One of the biggest challenges in learning algebra isn’t the math itself. It’s learning how to parse descriptions into mathematical equations you can then use the rules of algebra to solve. It’s a process of abstraction, figuring out what are the essential details and what is “merely” descriptive and/or reflective of a particular situation. This is commonly known as learning to solve word problems.
We quickly became masters of this…or thought we had.
As Mr. Muchio pointedly kept reminding us, what we were actually doing was leaving stuff out to overly simplify the problem. I still remember his admonition, decades later: “You’re using a silly rule: ‘when in doubt, leave it out’. But it means the problem you solve isn’t the one you were supposed to solve. Be careful about what you leave out!”
Once upon a time I was chief financial officer of a startup biotech company. One day my boss, the CEO, and I were traveling back to meet with investors to pitch them on why they really wanted to keep buying our stock.
During the flight I reviewed the financial models and presentation I’d spent days creating. Somewhere over the Midwest I suddenly realized several of the key summary values, which were central to my analysis, had gotten hard-coded. They didn’t reflect the revised assumptions I’d made.
This meant my beautiful and compelling pitch was completely wrong. In fact, we didn’t look like such a good investment after all.
Needless to say, I didn’t get much sleep that night. I had to revise everything.
Ever since, my Excel models are littered with “check figure” lines, that confirm totals are, in fact, reflective of the data they claim to summarize.
One of my earliest political memories was of Joe Namath, a very talented and famous quarterback in 1968, being asked who he thought should be our next President. I was 13 at the time.
I remember thinking “He’s a phenomenal quarterback. But why in the world would anyone think that’d make him an expert on national politics and the Presidential candidates?”
It takes a lot of time and effort — and focus — to become an expert in anything. Very few of us have the resources to do that in many different fields.
This spillover expertise effect really comes into play, at least in the United States, with business titans and governing.
Just because someone is successful in business, they don’t necessarily have a clue as to how to successfully lead a community in its pursuit of happiness and the greater good. Business, for all its challenges, is a much, much simpler environment to operate in than government. I know this from personal experience because I worked in each for 20 years, as a financial executive and as a local elected official.
In business, you succeed by focusing on making money while not breaking the rules. Or at least not breaking them too much.
In government, at least in a representative constitutional democracy, there is no single goal, and no marketplace in which to value tradeoffs from moment to moment. In fact, there’s often no market at all.
The Michelson–Morley experiment, which produced the data that overthrew Newtonian physics, was performed in 1887.
But it went unexplained until 1905, when Albert Einstein published the special theory of relativity.
What were the world’s physicists doing during those 18 years? Ignoring the data and hoping it would go away? Playing pinochle?
No, they were trying to jam the empirical data into Newtonian physics. Because that just had to be true! It’d successfully explained everything (well, almost everything) for centuries!
Once you accept the box you’re in, it’s damn hard to break out of it.
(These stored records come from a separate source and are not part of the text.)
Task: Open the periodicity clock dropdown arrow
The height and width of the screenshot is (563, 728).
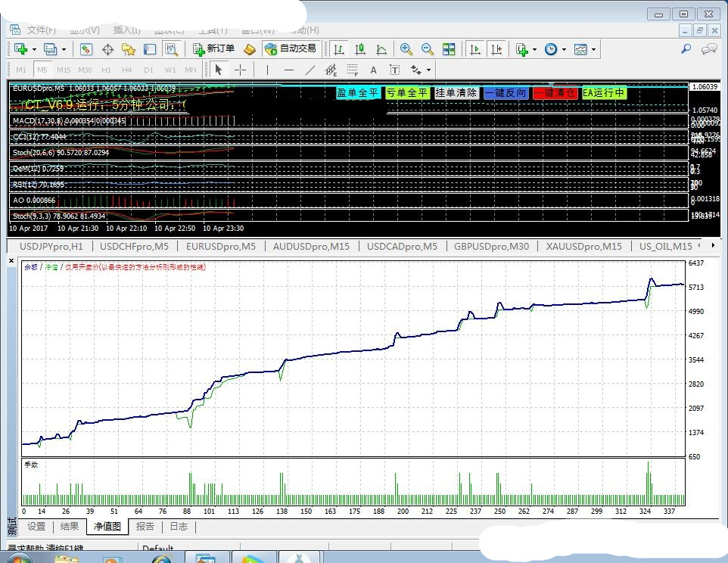Action: (563, 50)
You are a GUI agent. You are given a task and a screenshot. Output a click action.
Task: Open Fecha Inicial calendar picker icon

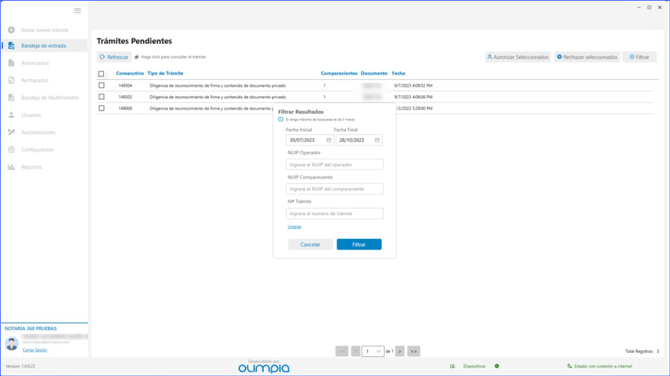(329, 140)
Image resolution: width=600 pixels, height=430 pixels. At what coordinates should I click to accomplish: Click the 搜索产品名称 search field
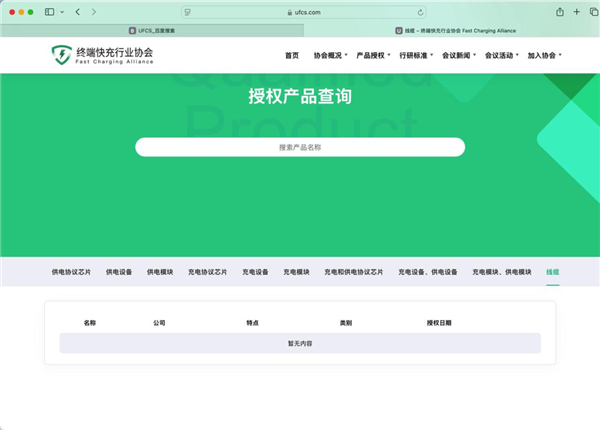(300, 147)
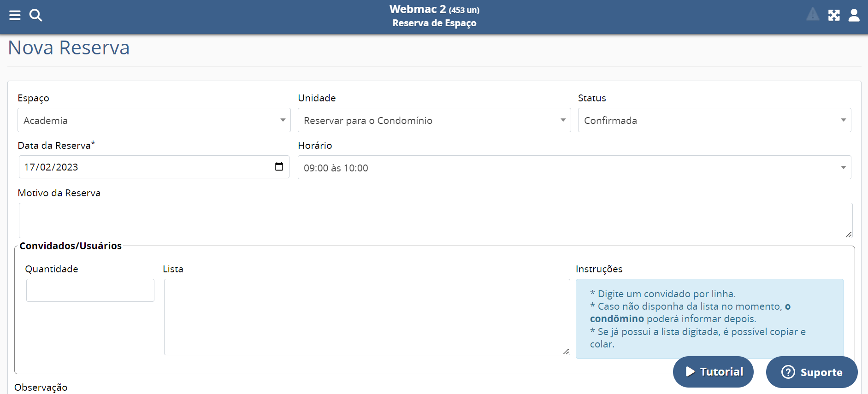Open the calendar picker in date field
The height and width of the screenshot is (394, 868).
click(x=279, y=167)
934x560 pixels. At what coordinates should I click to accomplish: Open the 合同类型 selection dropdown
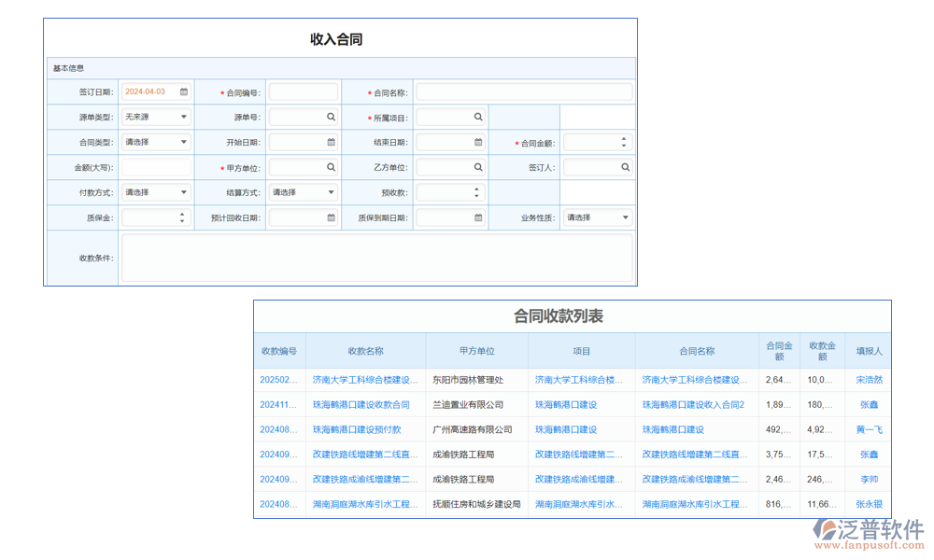click(x=182, y=142)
Or even realize you’re in a box.
Ever wonder why research reports in Science, Nature, or any other scientific journal are terribly boring and hard to read?
It’s because the authors are required to disclose, fully, materials and methods, how they did their analysis, etc. They have to establish provenance, and reproducibility…both of which are key to critical thinking.
They only get to discuss what their results (might) mean in the last few bits.